*** RECORDS FOR PROCESSING Section Begins ***

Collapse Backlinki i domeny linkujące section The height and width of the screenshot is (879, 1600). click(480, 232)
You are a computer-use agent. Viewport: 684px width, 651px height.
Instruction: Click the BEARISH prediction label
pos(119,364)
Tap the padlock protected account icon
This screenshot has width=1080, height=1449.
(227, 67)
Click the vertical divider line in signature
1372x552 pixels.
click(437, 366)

*** RECORDS FOR PROCESSING Section Ends ***
*** RECORDS FOR PROCESSING Section Begins ***

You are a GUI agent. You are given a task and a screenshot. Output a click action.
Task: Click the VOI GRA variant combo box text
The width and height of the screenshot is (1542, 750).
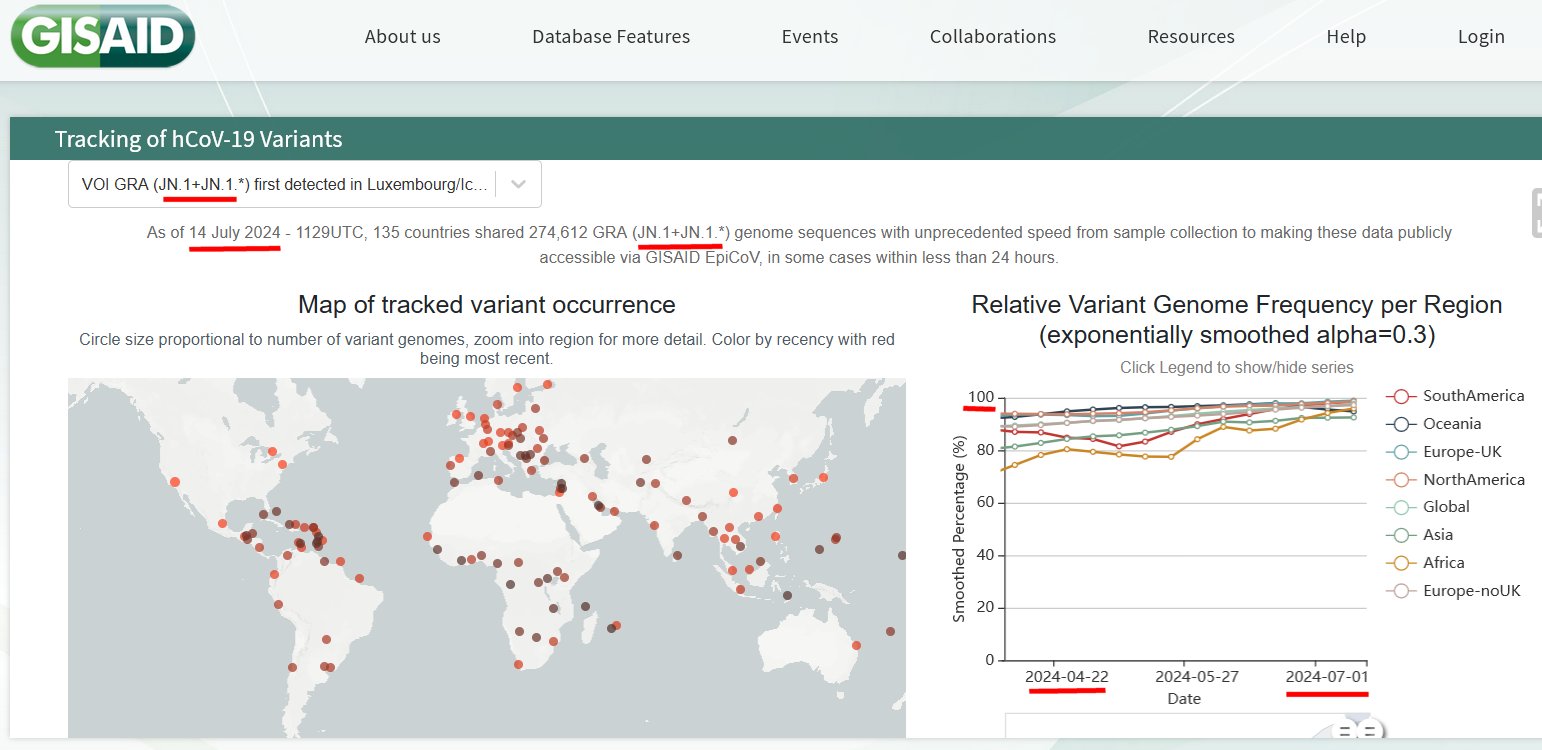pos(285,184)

*** RECORDS FOR PROCESSING Section Ends ***

EXERCISE PROMPT: Using the records above, filter out every line that lacks the string "agent" and copy the rest.

ANSWER AREA:
You are a computer-use agent. Viewport: 684px width, 651px height.
You are a GUI agent. You are given a task and a screenshot. Output a click action.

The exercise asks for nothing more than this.